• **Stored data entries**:

====

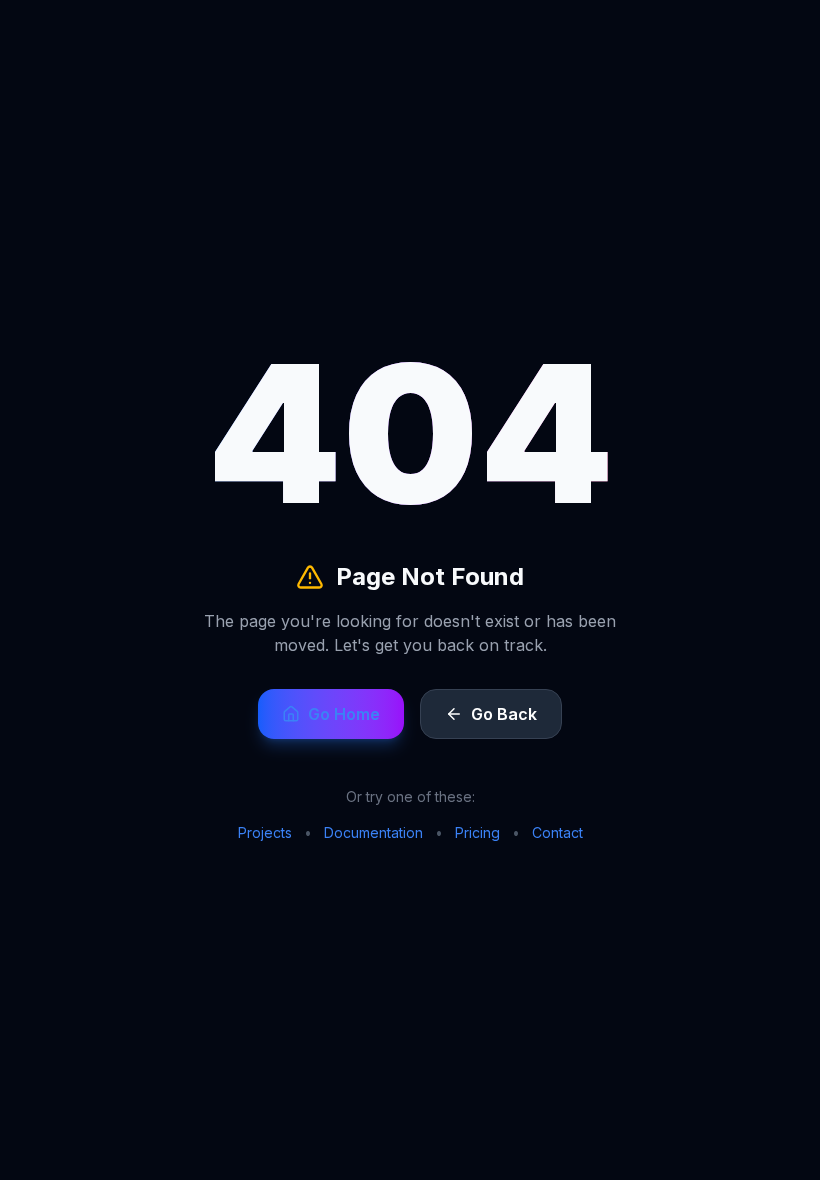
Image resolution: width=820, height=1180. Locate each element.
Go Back (504, 714)
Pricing (477, 832)
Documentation (373, 832)
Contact (557, 832)
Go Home (344, 714)
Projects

====

• **What is needed**: In your copy of the records above, include no pictures and match every line exactly.

• **Solution to the exercise**:
Image resolution: width=820, height=1180. Locate each element.
Go Back (504, 714)
Pricing (477, 832)
Documentation (373, 832)
Contact (557, 832)
Go Home (344, 714)
Projects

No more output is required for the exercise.